С другой стороны, основной рыночных отношений является пресловутая «частная собственность на средства производства», – однако в крупных акционерных корпорациях развитие современных методов управления практически отменяет ее. Обострение глобального экономического кризиса в 2008-2009 годах с небывалой ясностью продемонстрировало полную беспомощность акционеров (и даже крупных) перед высшим менеджментом соответствующих корпораций: доведших компанию до банкротства или тяжелых финансовых проблем руководителей можно лишь уволить, - причем заменить их можно будет только такими же или еще худшими кадрами. Все возможное воздействие на них оказывается ограниченным запретом (который удалось реализовать лишь со значительным трудом) выплачивать себе в бонусы государственную помощь, вынужденно предоставляемую корпорациям для их спасения от последствий крайне неэффективного руководства.

Таким образом, собственники корпорации – акционеры – в ходе развития процедур корпоративного управления оказываются лишенными реальной возможности управлять своим собственным имуществом. О какой частной собственности здесь может идти речь?

Она, по сути дела, оказалась отменена, хотя и совершенно не по-революционному: не бородатыми повстанцами с «калашниковыми» в руках при помощи национализации, но самыми что ни на ест кончеными «акулами капитализма» - в ходе его последовательно диалектического развития и неуклонного доведения если и не до абсурда, то до своей полной противоположности.

Таким образом, лишаемые своих краеугольных камней - эквивалентности обмена и частной собственности – рыночные отношения «повисают в воздухе» и постепенно перестают существовать.

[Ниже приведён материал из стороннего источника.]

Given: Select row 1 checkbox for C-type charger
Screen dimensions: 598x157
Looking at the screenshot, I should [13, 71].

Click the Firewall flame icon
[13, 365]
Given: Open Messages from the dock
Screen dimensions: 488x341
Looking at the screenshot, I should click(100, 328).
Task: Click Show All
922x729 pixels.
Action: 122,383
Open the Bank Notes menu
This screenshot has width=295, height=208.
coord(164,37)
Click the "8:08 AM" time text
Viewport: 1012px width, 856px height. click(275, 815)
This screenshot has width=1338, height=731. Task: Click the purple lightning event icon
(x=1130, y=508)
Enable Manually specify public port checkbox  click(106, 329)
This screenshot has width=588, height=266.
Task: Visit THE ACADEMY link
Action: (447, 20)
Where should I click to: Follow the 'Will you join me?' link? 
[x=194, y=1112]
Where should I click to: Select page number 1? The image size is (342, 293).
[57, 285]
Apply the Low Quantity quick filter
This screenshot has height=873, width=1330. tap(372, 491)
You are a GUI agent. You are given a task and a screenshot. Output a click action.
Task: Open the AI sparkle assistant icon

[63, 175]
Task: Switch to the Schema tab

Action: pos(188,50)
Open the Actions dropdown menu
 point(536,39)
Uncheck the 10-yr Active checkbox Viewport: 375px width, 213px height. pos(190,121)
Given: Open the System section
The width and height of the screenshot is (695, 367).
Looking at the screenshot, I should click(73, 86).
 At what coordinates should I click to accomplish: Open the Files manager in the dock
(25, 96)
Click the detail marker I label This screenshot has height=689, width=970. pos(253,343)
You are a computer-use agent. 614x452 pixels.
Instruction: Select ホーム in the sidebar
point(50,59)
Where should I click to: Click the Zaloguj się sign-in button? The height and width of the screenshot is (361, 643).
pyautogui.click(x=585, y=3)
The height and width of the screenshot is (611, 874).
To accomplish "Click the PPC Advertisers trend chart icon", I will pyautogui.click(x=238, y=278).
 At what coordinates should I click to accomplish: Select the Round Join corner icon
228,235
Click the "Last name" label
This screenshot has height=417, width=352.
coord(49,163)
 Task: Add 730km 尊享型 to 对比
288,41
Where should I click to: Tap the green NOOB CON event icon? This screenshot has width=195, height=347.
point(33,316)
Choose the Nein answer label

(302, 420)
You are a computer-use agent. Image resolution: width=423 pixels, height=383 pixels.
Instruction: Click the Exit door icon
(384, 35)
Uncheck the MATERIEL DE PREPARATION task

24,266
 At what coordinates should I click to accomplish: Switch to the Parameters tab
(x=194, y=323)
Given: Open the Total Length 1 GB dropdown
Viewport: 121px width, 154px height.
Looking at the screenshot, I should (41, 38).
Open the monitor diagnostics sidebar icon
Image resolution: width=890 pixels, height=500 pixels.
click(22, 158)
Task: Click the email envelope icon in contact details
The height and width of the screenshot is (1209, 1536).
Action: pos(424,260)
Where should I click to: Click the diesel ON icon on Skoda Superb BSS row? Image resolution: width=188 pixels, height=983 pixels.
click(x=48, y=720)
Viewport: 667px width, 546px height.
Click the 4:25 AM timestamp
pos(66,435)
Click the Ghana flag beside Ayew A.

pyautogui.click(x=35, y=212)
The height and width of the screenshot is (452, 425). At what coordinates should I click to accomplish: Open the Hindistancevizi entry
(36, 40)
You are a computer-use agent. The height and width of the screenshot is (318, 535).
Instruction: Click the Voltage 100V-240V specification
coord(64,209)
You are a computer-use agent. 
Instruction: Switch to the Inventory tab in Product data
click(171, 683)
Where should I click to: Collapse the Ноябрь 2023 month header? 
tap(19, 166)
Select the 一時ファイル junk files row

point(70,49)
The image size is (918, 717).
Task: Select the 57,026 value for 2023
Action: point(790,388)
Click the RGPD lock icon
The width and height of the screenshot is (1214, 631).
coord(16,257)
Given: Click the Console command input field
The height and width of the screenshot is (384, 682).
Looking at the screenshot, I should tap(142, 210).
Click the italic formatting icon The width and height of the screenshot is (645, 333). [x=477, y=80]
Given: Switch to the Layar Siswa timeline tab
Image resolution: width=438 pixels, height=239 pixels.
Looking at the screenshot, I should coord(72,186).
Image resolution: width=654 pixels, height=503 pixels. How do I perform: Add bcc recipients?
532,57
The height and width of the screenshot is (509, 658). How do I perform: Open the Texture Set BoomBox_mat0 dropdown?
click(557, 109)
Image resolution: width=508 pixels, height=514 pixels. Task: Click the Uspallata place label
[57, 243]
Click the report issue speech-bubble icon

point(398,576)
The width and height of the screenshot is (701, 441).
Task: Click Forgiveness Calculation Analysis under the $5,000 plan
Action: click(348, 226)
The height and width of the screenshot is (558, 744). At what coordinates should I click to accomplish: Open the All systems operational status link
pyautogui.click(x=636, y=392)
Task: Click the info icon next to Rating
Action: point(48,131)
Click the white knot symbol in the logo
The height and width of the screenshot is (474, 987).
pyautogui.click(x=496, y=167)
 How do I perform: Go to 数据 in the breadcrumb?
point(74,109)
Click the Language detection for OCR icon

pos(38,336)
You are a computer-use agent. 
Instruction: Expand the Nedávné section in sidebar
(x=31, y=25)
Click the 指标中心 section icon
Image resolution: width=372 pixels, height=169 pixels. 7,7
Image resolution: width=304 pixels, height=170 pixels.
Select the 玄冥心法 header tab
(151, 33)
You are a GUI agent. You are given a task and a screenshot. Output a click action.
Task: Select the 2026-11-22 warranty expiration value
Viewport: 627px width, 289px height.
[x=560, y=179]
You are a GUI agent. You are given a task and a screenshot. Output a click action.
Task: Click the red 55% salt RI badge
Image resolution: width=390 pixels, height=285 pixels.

И вовремя, что вполне естественно: завершение процессов социальной утилизации среднего класса лишит современную экономику спроса (разумеется, в данном случае под спросом понимается не «потребность», а исключительно «платежеспособный спрос» в терминах социалистического хозяйства), - а экономика без спроса по самой своей природе объективно является нерыночной. Существование же ее, то есть производство благ, которые будут распределяться даром, а не за деньги, необходимо, так как сохранение рыночного характера производства будет означать его коллапс, физическое уничтожение значительных масс населения, разрушение инфраструктуры и запустение огромных, причем в настоящее время наиболее цивилизованных территорий. Все это является совершенно недопустимым (разумеется, по масштабности разрушения производственных мощностей и сокращения бизнеса, а не по каким бы то ни было гуманитарным причинам) даже для не склонного к сентиментальности глобального бизнеса.

 

Благотворительность – лучший бизнес?

Как показывает практика, крупнейшие – на данном этапе развития человечества глобальные - капиталы весьма эффективно предчувствуют, а в настоящее время, возможно, и прямо предвидят будущее (это тем легче им делать, что во многом они непосредственно его и создают). Реакцией на все более очевидную бесперспективность рыночных отношений самих по себе и сворачивание традиционной рыночной экономики как таковой, по-видимому, является последовательный отказ от собственно рыночной активности в пользу создания новых правил и стандартов в виде новых культур, наблюдаемый в последние годы в среде наиболее рациональных и успешных представителей глобального бизнеса.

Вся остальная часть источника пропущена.